この作品を観て真っ先に思い出されるのはドイツの新鋭ヤン・オーレ・ゲルスター監督のデビュー長編コーヒーをめぐる冒険」だ。20代前半でモラトリアム真っ只中の青年が、コーヒーが飲みたいのにコーヒーが飲めないまま街を彷徨う作品なのだが、白黒で紡がれるコミカルな不条理劇という面で共鳴する部分が多い。この白黒映像について監督はこう語っている。"脚本を書く時にはいつも、その映像は白黒で思い浮かんでくるんです。まるでそれ以外に選択肢はないように、色彩から逃れるためにイメージを歪めるかフィルターにかけるかする必要があるとでも言うように。ですがそうしてこそ映像の最も根本に宿る衝撃を獲得することが出来るんです、顔、言葉、シーン全てにおいて。白黒は今作のインスパイアされたある種のコメディのように、そして人生それ自体のように無慈悲なんです"

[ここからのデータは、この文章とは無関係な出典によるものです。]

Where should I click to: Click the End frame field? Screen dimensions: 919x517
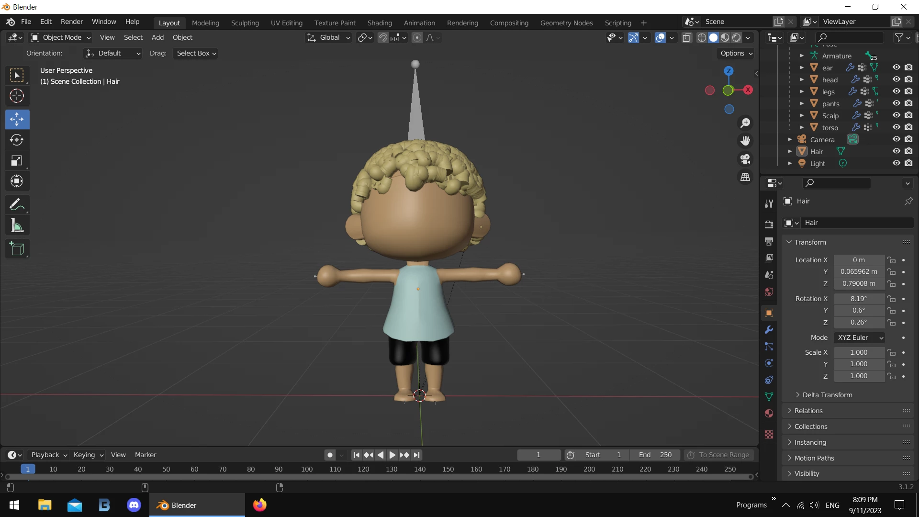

そしてもう1つの重要な共通点がこの2作は都市についての映画であることだ。今作の舞台はイタリア首都ローマ撮影監督Francesco Di Giacomoは、この美しい都市に広がる風景を端正な手捌きで切り取っていく。壁面に巨大な聖母マリアが描かれた建物、パフォーマーが芸を披露する路地の喧騒、夜の闇へ厳粛に聳え立つ宮殿……この世界有数の都市は大いなる歴史を抱きながら、しかしその偉大さこそが男を苦悩に陥れる迷宮として彼の前に立ちはだかる。

それでもコーヒーをめぐる冒険」と今作の決定的な違いは主人公の年齢だ。前者はまだ20代前半と何だかんだ余裕があったのに対し、後者は30代のおそらく後半、現実から目を背け続けるにも限界が近づいている年代だ。だからこそ男が現実と対峙せざるを得ない姿には更なる悲愴感が漂う。世界には厭になるほど複雑で、狂気的なまでの不条理に溢れている、それを受け入れるのは辛いが、だけど……男の抱く葛藤は切実で痛々しい。その痛みを経た後に、彼がゆっくりと紡ぎだす言葉の数々はひどく感動的だ。"こんな世界でどうしてアイツらはあんな幸せそうに出来るんだ? ある時そんな思いが怒りではなく、嫉妬だと気づいた"……"Orecchie"という作品が観る者の心を打つのは、人生を受け入れることの喜びを描きながらも、それを上回る諦めに裏打ちされた悲しみが丹念に描かれているからだ。